If you borrow money and fail to pay it back, the creditor has the right to demand payment, and take all lawful actions to force payment. However, the Fair Debt Collection Practices Act (FDCPA) applies to all consumer (non-business) debts to limit how creditors (and collection agencies) operate. It’s important to know your rights so you know what to do if someone is unlawfully collecting a debt.
Although the FDCPA provides many protections, the fundamentals of what debt collectors can and cannot do can be summed up in a few bullet points:
Debt collectors can’t harass you. For example, they can’t:
- threaten you with violence or harm
- use obscene or profane language
- repeatedly use the phone to annoy you
They can’t lie to you. For example, they can’t:
- misrepresent the amount you owe
- lie about being attorneys or government representatives
- falsely claim you’ll be arrested, or claim legal action will be taken against you if it’s not true
They can’t engage in unfair practices. For example, they can’t:
- try to collect interest, fees, or other charges on top of the amount you owe, unless the original contract or your state law allows it
- deposit a post-dated check early
- take or threaten to take your property unless it can be done legally
They can’t contact you at inconvenient times or places, for example, the can’t contact you:
- before 8 a.m. or after 9 p.m., unless you agree to it
- at work if they’re told you’re not allowed to get calls there
The Federal Trade Commission has compiled a fact sheet with this, and much more information, which can be found here: https://www.consumer.ftc.gov/articles/debt-collection-faqs
Civil Rights of Action
And I will also emphasize that violations of the FDCPA are violations of federal law with private rights of action. You can sue a debt collector and seek damages like lost wages and medical bills, or you can be awarded the “statutory penalty” of up to $1,000, plus reimbursement for attorney’s fees and court costs. You have the option to bring such a claim in either state or federal court, so long as you file the suit within one year of the date the law was violated.
Document, Document, Document
For this reason, I encourage my clients to take these calls, even though most people prefer to ignore them. Most people have gotten so used to dodging bill collectors, but the worst that can happen is they will ask for a payment (and you can decline, if you choose). However, if you take the call and can document a violation, you could be well on your way to negotiating a wavier or reduction of the debt, by using the leverage crated by the threat of a lawsuit.

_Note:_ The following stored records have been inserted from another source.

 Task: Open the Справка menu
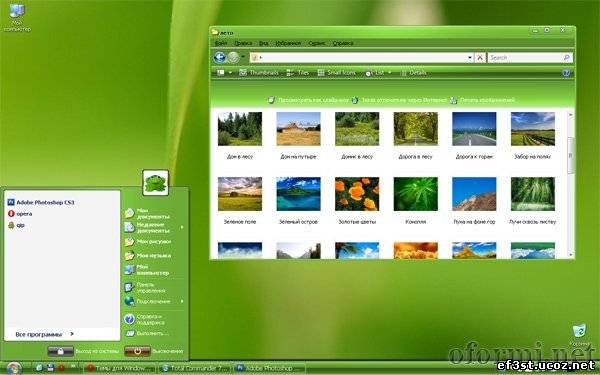pos(342,43)
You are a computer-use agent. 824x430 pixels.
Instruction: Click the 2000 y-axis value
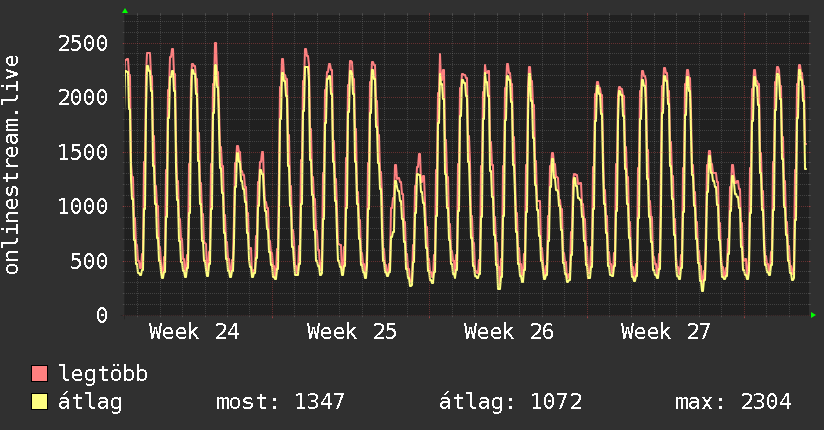coord(83,98)
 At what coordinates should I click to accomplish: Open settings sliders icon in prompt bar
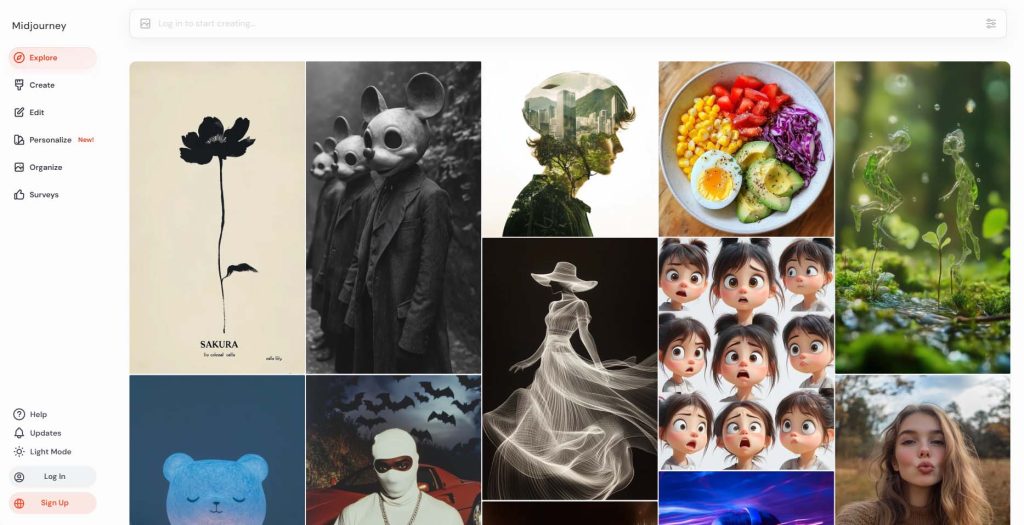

To properly document the call, you should:
- note the date and time of the call
- the name of the collection agency (and their license number)
- the name of the representative (and their ID/Employee Number, if any), together with their phone number and extension
- finally, take notes during the call as to exactly what was said
Request they Discontinue Communication (Or Hire a Lawyer)
If you send a letter by mail asking for the collector to stop contacting you, they can then only contact you to confirm they will stop contacting you, or to tell you a specific action will be taken, such as filing a lawsuit. If you are represented by an attorney, and inform the collector of this, the collector must communicate with your attorney only (unless the attorney fails to respond within a reasonable period of time to the communication from the debt collector).
If you believe the debt is not yours (or you’re unsure), you can demand “verification” by sending a letter clearly stating that you dispute the debt and specifically requesting verification. You must send this letter within 30 days of getting the first notice. The collector is then required to send you written verification of the debt, like a copy of a bill for the amount you owe, before it can start trying to collect the debt again.
Anytime you send a written communication to the collector, you should keep a copy for your own records, and send the letter by certified mail or using another form of tracking. This will come in handy later if you decide to bring a suit.
Settle or Eliminate the Debt
If you’re at the point where you have several accounts in collection, the calls and letters can quickly become overwhelming (and may feel harassing, even if the law is not being violated). And, resolving these accounts can be tricky because even though you can settle accounts somewhat easily in most cases, the reality is that most people don’t have the financial means to pay 3 or 4 settlements at a time. An additional note of warning, if you settle a debt for less than is owed, the amount that is forgiven or waived is considered “income” and must be reported on your tax returns. This may generate a tax liability, which can later become a collection nightmare all its own (the IRS and the Division of Tax have far-reaching remedies to force you to pay).
And I don’t know about you, but I wouldn’t have the time to handle all the calls and communication, and write letters to every collection agency. Resolving debts through settlement is a bit of an art; it takes time and is not without risks.
However, bankruptcy relief provides a quick and efficient way of resolving all of your debts in one, simple proceeding. When you file, you immediately receive the protection of the “automatic stay:” which means debt collectors and other credits must immediately discontinue all collection activity, and are prohibited from taking legal action, such as lawsuits and wage garnishments.
Eligible bankruptcy filers can eliminate 100% of debt in is little as 4 months. Eligibility is generally determined by income and the total value of assets. After nearly 10 years of doing this, I can usually determine eligibility in less than 15 minutes.